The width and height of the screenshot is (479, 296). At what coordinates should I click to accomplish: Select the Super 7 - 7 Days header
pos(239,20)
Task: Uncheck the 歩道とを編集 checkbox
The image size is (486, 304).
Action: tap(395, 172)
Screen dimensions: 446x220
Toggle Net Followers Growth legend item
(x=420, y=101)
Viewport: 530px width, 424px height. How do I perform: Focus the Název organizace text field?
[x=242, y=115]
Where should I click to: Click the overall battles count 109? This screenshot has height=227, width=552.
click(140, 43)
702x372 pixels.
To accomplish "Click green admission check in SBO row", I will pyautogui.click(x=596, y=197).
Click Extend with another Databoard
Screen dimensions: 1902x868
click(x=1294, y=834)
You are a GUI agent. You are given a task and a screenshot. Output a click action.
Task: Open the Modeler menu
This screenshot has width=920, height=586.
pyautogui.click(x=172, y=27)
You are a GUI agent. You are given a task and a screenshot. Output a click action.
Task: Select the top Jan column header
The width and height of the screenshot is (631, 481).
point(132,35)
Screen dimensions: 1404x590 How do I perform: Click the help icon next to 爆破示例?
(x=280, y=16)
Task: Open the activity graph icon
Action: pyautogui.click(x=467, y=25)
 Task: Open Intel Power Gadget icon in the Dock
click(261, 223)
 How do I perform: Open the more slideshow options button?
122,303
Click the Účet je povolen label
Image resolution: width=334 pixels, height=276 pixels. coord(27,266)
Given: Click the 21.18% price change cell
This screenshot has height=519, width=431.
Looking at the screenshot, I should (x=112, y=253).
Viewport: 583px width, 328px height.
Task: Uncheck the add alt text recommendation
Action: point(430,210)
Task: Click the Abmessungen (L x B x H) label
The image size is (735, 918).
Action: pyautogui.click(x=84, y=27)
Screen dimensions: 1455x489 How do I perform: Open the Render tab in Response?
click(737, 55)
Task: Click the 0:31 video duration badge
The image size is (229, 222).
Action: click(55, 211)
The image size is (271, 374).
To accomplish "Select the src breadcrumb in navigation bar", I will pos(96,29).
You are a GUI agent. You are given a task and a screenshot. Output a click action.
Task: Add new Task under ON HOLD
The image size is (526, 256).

● **AIM OF THE EXERCISE**: Transcribe all the material, making sure each line matches the original.

● **REPLY**:
The width and height of the screenshot is (479, 296). At what coordinates should I click to accomplish: Select the Super 7 - 7 Days header
pos(239,20)
Task: Uncheck the 歩道とを編集 checkbox
The image size is (486, 304).
Action: tap(395, 172)
Screen dimensions: 446x220
Toggle Net Followers Growth legend item
(x=420, y=101)
Viewport: 530px width, 424px height. How do I perform: Focus the Název organizace text field?
[x=242, y=115]
Where should I click to: Click the overall battles count 109? This screenshot has height=227, width=552.
click(140, 43)
702x372 pixels.
To accomplish "Click green admission check in SBO row", I will pyautogui.click(x=596, y=197).
Click Extend with another Databoard
Screen dimensions: 1902x868
click(x=1294, y=834)
You are a GUI agent. You are given a task and a screenshot. Output a click action.
Task: Open the Modeler menu
This screenshot has width=920, height=586.
pyautogui.click(x=172, y=27)
You are a GUI agent. You are given a task and a screenshot. Output a click action.
Task: Select the top Jan column header
The width and height of the screenshot is (631, 481).
point(132,35)
Screen dimensions: 1404x590 How do I perform: Click the help icon next to 爆破示例?
(x=280, y=16)
Task: Open the activity graph icon
Action: pyautogui.click(x=467, y=25)
 Task: Open Intel Power Gadget icon in the Dock
click(261, 223)
 How do I perform: Open the more slideshow options button?
122,303
Click the Účet je povolen label
Image resolution: width=334 pixels, height=276 pixels. coord(27,266)
Given: Click the 21.18% price change cell
This screenshot has height=519, width=431.
Looking at the screenshot, I should (x=112, y=253).
Viewport: 583px width, 328px height.
Task: Uncheck the add alt text recommendation
Action: point(430,210)
Task: Click the Abmessungen (L x B x H) label
The image size is (735, 918).
Action: pyautogui.click(x=84, y=27)
Screen dimensions: 1455x489 How do I perform: Open the Render tab in Response?
click(737, 55)
Task: Click the 0:31 video duration badge
The image size is (229, 222).
Action: click(55, 211)
The image size is (271, 374).
To accomplish "Select the src breadcrumb in navigation bar", I will pos(96,29).
You are a GUI agent. You are given a task and a screenshot. Output a click action.
Task: Add new Task under ON HOLD
The image size is (526, 256).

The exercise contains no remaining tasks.